De acuerdo con René Chávez Segura, investigador del instituto y coordinador del proyecto, para el proyecto emplearán una tecnología que sólo se utiliza en México e Italia.

Ciudad de México.- 6 de Octubre de 2014.- Investigadores del Instituto de Geofísica de la UNAM viajarán el próximo miércoles a la Zona Arqueológica de Chichén Itzá, en la Península de Yucatán, con el objetivo de realizar una tomografía eléctrica tridimensional a la Pirámide de Kukulkán, para buscar cavidades o túneles en el subsuelo.

 

De acuerdo con René Chávez Segura, investigador del instituto y coordinador del proyecto, para el proyecto emplearán una tecnología que sólo se utiliza en México e Italia.

El proyecto, explicó, permitirá determinar la existencia de túneles o cavidades en la estructura prehispánica, icono de la cultura maya, para lo cual se llevará a cabo un proceso de medición sobre el terreno empleando varios métodos de prospección geofísica. En particular, el estudio de tomografía eléctrica.

“Tuve la oportunidad de participar en un estudio geofísico en la Zona Arqueológica de Chichén Itzá, en 1998, con un grupo de científicos norteamericanos y los resultados que dio en aquel entonces, fue la evidencia de un posible túnel o cámara debajo de la pirámide.

“Con el tiempo integramos un grupo dentro del Instituto de Geofísica y hemos estado trabajado en zonas arqueológicas y urbanas de la ciudad de México y desarrollamos una tecnología tridimensional, utilizando el método de tomografía eléctrica”, dijo.

El método consiste en enviar corriente al subsuelo con una serie de electrodos; por un lado se mide la diferencia de potencial y, por el otro, un par de electrodos miden el voltaje y eso nos da la resistencia del subsuelo, explicó.

Añadió que durante 10 días, el equipo conformado por los geofísicos Andrés Tejero, Denis Argote, Esteban Hernández, Gerardo Sifuentes y el propio Chávez, rodearán la base de la pirámide que son 288 metros de perímetro con 96 placas de cobre cuadradas, las cuales estarán conectadas a un “Resistivimetro” (especie de computadora), el cual recibirá toda la información y determinará qué placas son de corriente y cuáles de potencial.
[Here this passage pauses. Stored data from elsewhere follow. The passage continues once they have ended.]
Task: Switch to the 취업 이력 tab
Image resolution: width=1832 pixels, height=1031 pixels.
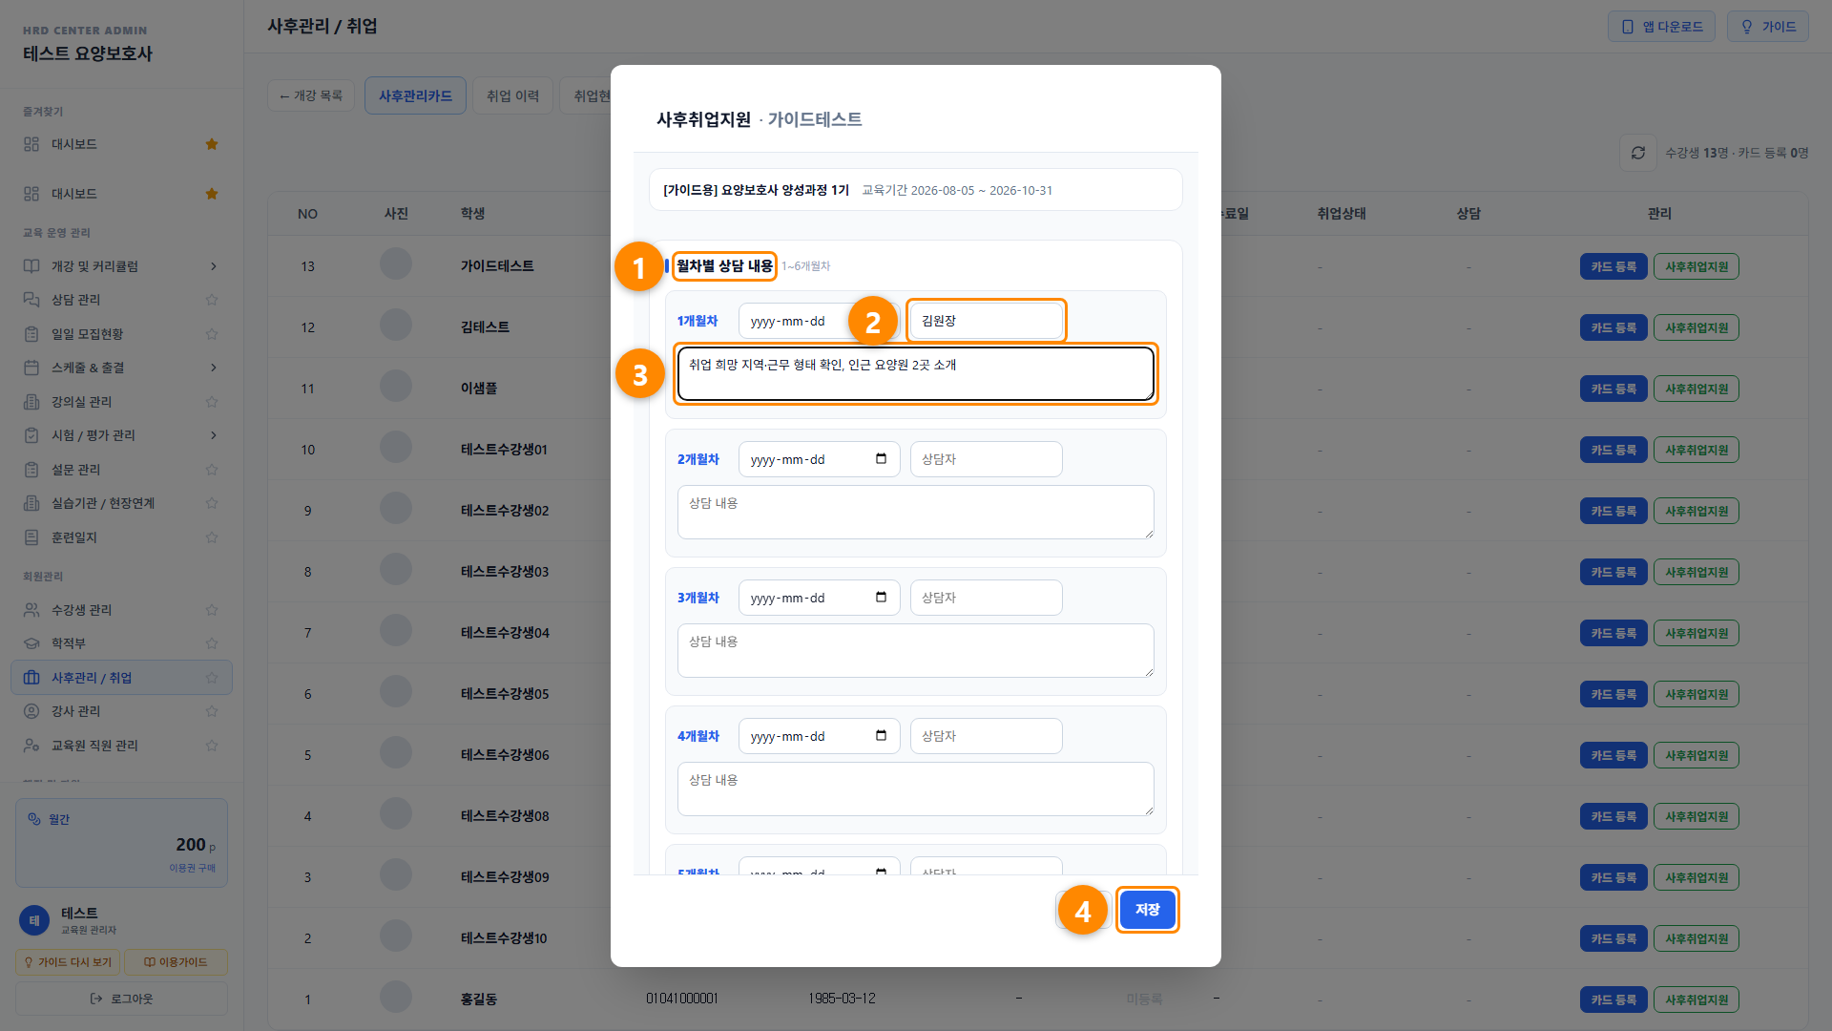Action: [512, 95]
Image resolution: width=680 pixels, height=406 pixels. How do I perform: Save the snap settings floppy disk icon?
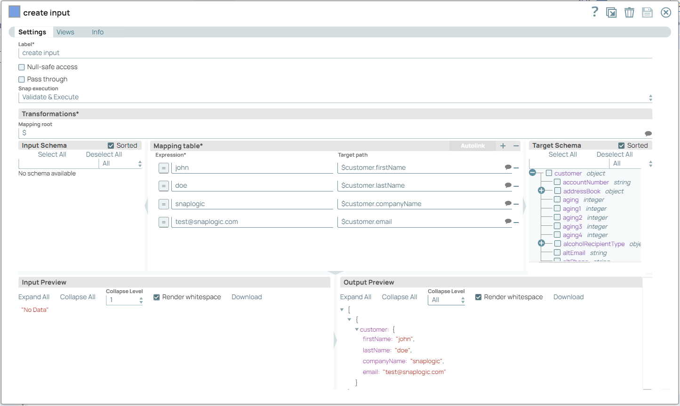647,12
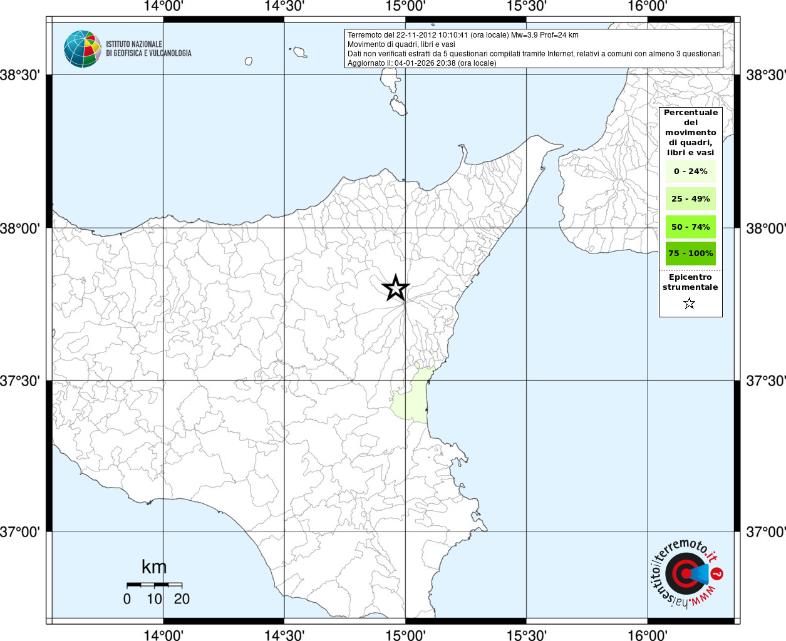Click the Percentuale del movimento legend title
Screen dimensions: 786x641
coord(691,133)
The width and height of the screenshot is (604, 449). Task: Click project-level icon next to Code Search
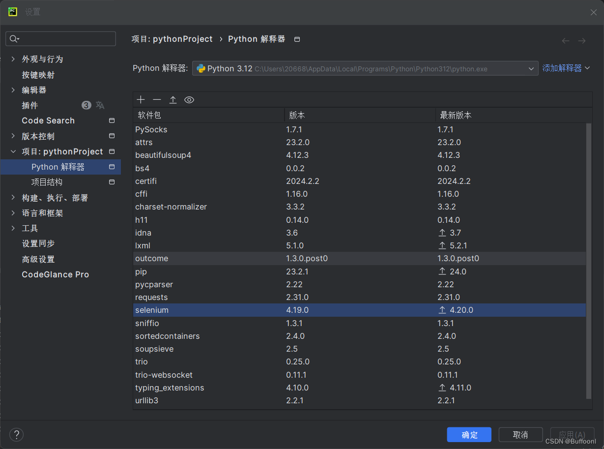[x=112, y=120]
Chávez Segura recordó que esta tecnología 100 por ciento UNAM, creada por Andrés Tejero, ya se había empleado en dos ocasiones: en la Zona Arqueológica del Pañu en Hidalgo y en la Catedral de Morelia.

En el primer caso, mencionó, una parte de la pirámide se estaba deslavando, presentando problemas de fracturas y a través de este estudio, “nos dimos cuenta de qué parte de la pirámide está sobre una zona poco consolidada”.

Mientras que en el 2009, en la Catedral de Morelia, “obtuvimos la evidencia de que debajo de ese templo existen túneles construidos durante los siglos XVI y XVII”.

“Esta tecnología la hemos aplicado para definir áreas de riesgo, la idea fundamental fue describir por qué en algunas zonas de la ciudad de México, algunos edificios presentan fracturas, inclinaciones, etcétera y hemos tenido éxito.

Explicó que a diferencia del georadar terrestre, que emplea ondas electromagnéticas —una corriente alterna—; mientras que la tomografía tridimensional es corriente directa y se mide solamente la resistividad del terreno.

“Se trata de un método que no es invasivo, no perturba o destruye el entorno de un sitio arqueológico tan distintivo como Chichén Itzá”, dijo Chávez Segura, quien agregó que “los resultados estarán en dos meses, posiblemente en enero tengamos algo preliminar y para febrero el restante”.